Inter-regional trains are not just for the Golden Triangle of Auckland <> Hamilton <> Tauranga - but for the rest of New Zealand as well. They are ways to create super-regions better interconnected to their neighbouring provinces.
It's the Modern World - Build Modern Capacity
If we are serious about developing a modern, successful nation then we need to build out an Inter-Regional Long Distance Passenger network. Norway and Finland are comparable in size, density, and wealth - they have better inter-regional passenger networks.
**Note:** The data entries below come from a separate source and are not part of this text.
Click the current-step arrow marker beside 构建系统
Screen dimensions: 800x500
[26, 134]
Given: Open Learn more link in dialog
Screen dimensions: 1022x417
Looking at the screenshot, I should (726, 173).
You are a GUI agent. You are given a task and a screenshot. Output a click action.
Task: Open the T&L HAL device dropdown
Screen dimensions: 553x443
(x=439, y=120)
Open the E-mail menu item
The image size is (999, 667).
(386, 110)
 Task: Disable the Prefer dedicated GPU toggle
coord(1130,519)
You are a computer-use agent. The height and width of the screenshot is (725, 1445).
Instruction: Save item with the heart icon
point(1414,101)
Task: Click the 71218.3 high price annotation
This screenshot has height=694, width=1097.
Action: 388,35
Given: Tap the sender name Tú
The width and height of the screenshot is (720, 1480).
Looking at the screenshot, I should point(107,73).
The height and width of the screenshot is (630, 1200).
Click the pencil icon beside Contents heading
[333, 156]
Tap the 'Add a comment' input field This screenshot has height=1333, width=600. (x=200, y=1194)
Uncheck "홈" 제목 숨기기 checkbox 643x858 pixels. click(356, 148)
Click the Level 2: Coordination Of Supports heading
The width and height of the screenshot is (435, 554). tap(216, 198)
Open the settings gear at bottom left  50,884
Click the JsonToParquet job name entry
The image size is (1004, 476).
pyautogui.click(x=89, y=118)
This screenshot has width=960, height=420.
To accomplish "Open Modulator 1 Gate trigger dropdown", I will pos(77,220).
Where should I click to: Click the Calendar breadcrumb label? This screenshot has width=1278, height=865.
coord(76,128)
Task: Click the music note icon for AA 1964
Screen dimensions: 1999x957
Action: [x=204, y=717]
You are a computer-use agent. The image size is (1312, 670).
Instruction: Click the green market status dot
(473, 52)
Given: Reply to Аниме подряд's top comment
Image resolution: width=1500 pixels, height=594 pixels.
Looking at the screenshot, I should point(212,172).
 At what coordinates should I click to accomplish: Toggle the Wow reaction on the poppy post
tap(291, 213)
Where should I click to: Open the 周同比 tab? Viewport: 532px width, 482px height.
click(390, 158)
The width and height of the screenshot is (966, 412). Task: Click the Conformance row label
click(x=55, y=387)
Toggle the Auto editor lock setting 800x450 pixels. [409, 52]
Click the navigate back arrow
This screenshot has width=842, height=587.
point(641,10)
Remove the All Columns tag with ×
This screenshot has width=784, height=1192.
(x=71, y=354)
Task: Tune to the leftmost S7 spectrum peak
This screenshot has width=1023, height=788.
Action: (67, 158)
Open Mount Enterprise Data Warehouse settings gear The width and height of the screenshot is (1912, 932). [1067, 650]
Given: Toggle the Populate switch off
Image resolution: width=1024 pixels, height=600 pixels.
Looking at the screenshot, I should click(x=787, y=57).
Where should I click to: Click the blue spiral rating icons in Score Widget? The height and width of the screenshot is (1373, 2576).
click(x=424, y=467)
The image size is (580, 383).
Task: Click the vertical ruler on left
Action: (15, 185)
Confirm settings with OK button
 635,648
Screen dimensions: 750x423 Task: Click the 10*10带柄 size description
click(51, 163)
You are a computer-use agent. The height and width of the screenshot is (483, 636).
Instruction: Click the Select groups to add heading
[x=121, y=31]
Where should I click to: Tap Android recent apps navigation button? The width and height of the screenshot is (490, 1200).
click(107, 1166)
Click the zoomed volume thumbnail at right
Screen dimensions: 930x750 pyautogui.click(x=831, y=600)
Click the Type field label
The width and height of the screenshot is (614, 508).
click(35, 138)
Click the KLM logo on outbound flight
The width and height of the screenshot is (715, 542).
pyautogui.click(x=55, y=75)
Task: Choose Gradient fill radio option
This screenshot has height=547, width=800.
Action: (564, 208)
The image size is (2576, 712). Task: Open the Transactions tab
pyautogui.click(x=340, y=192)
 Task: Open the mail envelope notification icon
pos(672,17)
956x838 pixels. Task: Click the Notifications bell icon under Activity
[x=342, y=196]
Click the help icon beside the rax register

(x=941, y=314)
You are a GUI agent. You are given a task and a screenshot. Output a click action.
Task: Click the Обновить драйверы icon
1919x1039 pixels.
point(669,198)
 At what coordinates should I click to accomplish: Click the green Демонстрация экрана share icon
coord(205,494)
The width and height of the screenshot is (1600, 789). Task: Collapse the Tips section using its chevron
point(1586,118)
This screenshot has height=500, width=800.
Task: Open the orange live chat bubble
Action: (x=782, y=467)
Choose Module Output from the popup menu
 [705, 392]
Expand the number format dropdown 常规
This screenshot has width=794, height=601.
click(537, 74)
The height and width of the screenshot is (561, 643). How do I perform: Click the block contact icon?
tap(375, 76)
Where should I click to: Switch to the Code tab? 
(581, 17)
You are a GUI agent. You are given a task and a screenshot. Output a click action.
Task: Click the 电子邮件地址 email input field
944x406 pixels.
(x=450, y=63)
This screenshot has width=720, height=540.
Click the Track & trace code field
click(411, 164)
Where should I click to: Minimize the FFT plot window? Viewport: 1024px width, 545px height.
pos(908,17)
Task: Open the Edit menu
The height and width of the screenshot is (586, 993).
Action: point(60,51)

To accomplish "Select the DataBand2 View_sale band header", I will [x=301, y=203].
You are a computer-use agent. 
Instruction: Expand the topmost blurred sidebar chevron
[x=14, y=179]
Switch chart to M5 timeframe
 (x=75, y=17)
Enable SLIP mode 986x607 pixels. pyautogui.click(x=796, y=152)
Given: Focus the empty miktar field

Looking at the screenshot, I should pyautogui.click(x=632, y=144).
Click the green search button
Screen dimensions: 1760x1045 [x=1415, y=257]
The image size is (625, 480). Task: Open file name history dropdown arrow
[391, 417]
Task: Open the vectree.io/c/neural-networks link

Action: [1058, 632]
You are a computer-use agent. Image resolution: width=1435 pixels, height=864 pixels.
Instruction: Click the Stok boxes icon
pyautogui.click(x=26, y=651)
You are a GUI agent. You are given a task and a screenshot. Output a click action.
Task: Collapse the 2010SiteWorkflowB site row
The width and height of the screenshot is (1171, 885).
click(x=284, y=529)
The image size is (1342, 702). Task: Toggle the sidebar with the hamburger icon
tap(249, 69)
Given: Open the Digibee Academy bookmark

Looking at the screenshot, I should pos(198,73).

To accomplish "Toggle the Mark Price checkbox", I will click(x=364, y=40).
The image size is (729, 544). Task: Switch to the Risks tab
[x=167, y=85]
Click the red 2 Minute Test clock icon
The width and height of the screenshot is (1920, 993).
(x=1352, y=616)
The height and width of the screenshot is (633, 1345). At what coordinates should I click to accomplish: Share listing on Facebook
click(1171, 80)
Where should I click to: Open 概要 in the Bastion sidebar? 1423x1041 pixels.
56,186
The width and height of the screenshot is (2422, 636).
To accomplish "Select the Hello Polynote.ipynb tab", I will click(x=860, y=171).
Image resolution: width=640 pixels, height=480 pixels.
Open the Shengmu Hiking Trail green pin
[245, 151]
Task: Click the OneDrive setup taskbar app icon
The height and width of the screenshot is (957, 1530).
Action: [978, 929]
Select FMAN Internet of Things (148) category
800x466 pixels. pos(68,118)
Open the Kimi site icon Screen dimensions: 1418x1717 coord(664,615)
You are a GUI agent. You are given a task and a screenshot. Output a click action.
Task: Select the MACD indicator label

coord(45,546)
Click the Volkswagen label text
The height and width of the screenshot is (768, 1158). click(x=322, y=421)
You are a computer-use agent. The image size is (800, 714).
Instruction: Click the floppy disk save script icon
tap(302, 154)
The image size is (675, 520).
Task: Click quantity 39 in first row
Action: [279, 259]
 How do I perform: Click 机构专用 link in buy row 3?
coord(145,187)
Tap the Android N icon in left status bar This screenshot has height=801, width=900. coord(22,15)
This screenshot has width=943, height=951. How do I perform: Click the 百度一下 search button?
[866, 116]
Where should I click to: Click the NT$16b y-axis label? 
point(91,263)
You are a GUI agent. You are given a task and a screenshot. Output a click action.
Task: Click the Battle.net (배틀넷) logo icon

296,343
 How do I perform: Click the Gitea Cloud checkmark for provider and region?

It astounds me that in the 21st Century we even need to think and argue about this.
Next Steps and Recommendations
I consider the following to be best steps forward to developing long distance rail within New Zealand.
1) Remove all level crossings on State Highway 1. Both networks need to be safe - that we sittl have these is incomprehensible to me.
2) Fund Miro Rail to develop a demostrator battery electric rail car with this as a potential basis for fast frequent Inter-Regional rail.
3) Reinstitute the pre-covid services
- Picton <> Christchurch
- Auckland <> Wellington
4) Pre-fund higher frequencies for Te Huia & Capitla Connection - especially on weekends
5) Reinstitute frequent and regular battery electric rail car routes: -
- Dunedin <> Christchurch
- Christchurch <> Picton
- Wellington <> Taranaki
- West Coast <> Christchurch
- Hawkes Bay <> Wellington
6) Reinstitute daily overnight sleeper trains
- Wellington <> Auckland
7) Implement a progressive development of Te Huia throughout the Golden Triangle so that ultimately there are trains or rail cars every 20 minutes from Hamilton.
8) Acknowledge that fast frequent small trains or railcars are more convenient and more likely to be successful than slow, large, infrequent diesel electric trains.
9) Investigate the technology for tilt-trains to increase speeds - and focus on removing all level crossings so that safety is prioritised.
10)Ideally we need driverless trains, or remotely operated trains, to remove the manpower constraints that currently reduce capacity on bus networks.
11) Make a plan now for the next 30 years to progressively roll out the network so that capacity is built within New Zealand. A single big-bang is not cost effective and has built in failure modes. Be ambitious but considered.
12) Don't listen to naysayers - we had a long distance rail network - we can reinstitute it once more. It is a nation building exercise that we can no longer delay or get sidetracked from.